Population (2024-12-31)
- • Total: 940
- • Density: 33/km^{2} (85/sq mi)
- Time zone: UTC+01:00 (CET)
- • Summer (DST): UTC+02:00 (CEST)
- Postal codes: 27404
- Dialling codes: 04285
- Vehicle registration: ROW

= Ostereistedt =

Ostereistedt is a municipality in the district of Rotenburg, in Lower Saxony, Germany.

Ostereistedt belonged to the Prince-Archbishopric of Bremen, established in 1180. In 1648 the Prince-Archbishopric was transformed into the Duchy of Bremen, which was first ruled in personal union by the Swedish Crown - interrupted by a Danish occupation (1712–1715) - and from 1715 on by the Hanoverian Crown.
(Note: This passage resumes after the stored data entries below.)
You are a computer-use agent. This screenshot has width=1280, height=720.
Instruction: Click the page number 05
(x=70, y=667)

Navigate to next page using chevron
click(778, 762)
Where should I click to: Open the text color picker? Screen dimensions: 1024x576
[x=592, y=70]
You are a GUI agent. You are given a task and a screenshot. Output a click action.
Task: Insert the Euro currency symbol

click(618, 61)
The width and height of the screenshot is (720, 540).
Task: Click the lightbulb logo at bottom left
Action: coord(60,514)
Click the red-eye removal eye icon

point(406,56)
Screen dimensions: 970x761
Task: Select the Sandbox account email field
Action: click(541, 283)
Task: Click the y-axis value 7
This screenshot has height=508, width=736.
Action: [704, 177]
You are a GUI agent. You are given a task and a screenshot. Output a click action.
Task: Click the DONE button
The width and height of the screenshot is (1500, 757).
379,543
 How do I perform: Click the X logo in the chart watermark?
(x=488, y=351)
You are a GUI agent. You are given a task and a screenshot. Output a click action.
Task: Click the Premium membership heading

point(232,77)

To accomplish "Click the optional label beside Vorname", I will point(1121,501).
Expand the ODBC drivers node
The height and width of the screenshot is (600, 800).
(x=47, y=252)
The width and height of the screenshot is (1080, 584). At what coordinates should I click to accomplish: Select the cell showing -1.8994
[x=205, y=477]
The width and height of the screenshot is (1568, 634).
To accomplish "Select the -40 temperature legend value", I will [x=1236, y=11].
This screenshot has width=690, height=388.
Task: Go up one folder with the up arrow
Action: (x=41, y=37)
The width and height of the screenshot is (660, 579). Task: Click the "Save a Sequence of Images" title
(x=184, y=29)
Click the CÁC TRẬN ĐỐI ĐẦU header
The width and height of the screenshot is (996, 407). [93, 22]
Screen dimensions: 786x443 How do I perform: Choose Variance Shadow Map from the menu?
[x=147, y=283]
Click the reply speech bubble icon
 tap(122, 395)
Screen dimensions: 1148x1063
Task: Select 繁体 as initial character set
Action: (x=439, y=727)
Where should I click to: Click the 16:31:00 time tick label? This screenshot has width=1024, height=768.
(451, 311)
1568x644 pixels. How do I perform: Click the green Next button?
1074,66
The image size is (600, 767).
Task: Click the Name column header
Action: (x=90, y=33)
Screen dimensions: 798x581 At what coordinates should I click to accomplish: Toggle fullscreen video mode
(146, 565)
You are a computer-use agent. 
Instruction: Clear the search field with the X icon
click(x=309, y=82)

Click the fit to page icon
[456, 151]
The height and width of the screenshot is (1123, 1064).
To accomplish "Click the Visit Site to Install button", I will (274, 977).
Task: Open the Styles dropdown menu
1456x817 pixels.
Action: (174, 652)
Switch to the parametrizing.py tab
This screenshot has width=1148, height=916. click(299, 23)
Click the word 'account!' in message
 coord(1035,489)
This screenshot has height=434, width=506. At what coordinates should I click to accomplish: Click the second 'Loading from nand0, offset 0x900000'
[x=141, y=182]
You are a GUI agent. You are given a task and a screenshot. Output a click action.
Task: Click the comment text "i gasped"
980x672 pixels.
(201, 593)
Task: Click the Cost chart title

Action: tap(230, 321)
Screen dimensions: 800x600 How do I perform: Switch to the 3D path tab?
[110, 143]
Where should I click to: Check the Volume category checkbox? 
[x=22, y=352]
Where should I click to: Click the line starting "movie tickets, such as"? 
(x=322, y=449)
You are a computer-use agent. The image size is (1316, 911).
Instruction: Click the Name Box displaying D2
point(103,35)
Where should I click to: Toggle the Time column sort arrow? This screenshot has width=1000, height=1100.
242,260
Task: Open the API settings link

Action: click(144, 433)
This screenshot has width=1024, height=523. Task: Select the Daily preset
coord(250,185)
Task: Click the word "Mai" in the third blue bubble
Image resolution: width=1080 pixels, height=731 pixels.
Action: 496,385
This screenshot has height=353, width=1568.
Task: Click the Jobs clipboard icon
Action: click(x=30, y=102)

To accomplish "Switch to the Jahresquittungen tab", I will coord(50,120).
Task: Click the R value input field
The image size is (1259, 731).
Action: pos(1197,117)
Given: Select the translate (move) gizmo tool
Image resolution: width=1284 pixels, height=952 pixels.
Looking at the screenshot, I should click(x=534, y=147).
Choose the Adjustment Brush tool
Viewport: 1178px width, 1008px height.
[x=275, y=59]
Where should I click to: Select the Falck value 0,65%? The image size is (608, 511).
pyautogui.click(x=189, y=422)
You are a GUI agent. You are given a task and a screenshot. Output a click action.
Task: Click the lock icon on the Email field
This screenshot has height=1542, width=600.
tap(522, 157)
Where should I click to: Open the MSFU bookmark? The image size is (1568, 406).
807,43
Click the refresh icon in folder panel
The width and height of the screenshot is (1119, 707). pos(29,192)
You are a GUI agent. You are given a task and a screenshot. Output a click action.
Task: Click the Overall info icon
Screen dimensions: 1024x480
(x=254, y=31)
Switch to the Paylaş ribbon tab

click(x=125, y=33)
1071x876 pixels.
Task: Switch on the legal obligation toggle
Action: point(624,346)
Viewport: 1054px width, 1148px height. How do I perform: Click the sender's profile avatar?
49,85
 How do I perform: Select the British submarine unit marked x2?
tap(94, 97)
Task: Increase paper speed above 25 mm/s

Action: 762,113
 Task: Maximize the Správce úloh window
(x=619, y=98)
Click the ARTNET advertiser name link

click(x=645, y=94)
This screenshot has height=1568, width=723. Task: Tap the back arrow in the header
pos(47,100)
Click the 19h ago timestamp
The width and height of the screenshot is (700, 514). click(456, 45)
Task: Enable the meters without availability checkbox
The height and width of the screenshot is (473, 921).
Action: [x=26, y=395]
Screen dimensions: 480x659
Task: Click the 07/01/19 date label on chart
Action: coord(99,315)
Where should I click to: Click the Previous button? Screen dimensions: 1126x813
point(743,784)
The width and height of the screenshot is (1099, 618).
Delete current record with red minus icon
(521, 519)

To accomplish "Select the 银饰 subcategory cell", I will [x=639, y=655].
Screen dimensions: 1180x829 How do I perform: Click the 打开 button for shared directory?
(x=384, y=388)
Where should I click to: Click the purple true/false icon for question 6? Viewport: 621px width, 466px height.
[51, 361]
In 1807 the ephemeric Kingdom of Westphalia annexed the Duchy, before France annexed it in 1810. In 1813 the Duchy was restored to the Electorate of Hanover, which - after its upgrade to the Kingdom of Hanover in 1814 - incorporated the Duchy in a real union and the Ducal territory, including Ostereistedt, became part of the new Stade Region, established in 1823.